_WHAT YOU SHOULD DO_
Look through the data below and extract, unchanged, the lines from the one that contains "You are a computer-use agent. Image resolution: width=754" to the one that contains "Click the red High label for Prelim GDP q/q", both included.

_GIVEN DATA_
------------------------------------------------------------
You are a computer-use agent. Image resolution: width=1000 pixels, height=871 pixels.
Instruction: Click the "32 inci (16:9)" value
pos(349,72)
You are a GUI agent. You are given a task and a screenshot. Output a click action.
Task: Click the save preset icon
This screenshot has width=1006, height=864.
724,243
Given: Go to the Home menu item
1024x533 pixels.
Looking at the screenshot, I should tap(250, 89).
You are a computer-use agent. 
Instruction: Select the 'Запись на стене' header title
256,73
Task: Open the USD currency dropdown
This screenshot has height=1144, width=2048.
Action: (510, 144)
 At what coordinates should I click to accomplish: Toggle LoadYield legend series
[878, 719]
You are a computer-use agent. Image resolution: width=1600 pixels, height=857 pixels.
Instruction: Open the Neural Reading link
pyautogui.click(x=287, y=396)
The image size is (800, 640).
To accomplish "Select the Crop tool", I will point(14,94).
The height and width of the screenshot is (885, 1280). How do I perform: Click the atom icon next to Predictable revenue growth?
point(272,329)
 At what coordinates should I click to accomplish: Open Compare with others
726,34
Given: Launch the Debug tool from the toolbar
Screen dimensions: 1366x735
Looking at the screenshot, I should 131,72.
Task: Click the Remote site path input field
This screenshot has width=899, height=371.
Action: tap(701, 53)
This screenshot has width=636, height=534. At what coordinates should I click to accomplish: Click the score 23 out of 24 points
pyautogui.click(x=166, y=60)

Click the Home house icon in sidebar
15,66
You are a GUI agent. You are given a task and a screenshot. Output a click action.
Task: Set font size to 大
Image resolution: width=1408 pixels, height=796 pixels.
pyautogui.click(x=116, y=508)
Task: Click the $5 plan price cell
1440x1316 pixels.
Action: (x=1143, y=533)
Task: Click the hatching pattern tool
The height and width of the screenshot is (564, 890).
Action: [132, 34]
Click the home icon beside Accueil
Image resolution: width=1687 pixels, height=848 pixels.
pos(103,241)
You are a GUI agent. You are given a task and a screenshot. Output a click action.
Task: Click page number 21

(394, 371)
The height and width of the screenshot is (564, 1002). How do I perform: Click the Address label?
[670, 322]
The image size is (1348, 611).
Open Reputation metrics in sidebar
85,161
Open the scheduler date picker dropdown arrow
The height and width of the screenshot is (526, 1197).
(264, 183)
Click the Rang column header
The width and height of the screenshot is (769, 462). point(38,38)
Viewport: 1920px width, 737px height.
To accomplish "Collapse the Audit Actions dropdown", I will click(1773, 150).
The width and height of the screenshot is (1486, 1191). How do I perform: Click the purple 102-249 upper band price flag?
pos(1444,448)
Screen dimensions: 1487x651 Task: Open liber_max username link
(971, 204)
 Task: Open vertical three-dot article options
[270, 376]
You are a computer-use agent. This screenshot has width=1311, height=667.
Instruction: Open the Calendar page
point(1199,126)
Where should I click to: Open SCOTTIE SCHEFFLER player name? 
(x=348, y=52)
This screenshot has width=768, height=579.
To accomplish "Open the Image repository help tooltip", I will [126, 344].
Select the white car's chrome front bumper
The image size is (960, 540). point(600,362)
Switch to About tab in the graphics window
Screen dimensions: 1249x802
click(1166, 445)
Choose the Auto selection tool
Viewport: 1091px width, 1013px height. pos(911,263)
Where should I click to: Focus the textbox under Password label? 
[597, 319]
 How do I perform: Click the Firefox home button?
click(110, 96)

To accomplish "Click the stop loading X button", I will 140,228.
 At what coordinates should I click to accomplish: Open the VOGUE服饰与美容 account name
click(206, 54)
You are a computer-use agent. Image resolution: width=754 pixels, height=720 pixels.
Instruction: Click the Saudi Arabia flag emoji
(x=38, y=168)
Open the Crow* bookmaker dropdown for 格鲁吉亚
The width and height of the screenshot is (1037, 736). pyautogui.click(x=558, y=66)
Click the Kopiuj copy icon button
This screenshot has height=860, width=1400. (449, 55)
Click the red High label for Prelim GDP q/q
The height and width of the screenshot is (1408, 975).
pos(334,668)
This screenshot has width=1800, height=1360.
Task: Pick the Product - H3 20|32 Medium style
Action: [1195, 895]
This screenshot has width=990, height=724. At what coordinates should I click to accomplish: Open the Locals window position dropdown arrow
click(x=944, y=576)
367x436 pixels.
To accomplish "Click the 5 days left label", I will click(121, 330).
------------------------------------------------------------
_ANSWER SECTION_
You are a computer-use agent. Image resolution: width=754 pixels, height=720 pixels.
Instruction: Click the Saudi Arabia flag emoji
(x=38, y=168)
Open the Crow* bookmaker dropdown for 格鲁吉亚
The width and height of the screenshot is (1037, 736). pyautogui.click(x=558, y=66)
Click the Kopiuj copy icon button
This screenshot has height=860, width=1400. (449, 55)
Click the red High label for Prelim GDP q/q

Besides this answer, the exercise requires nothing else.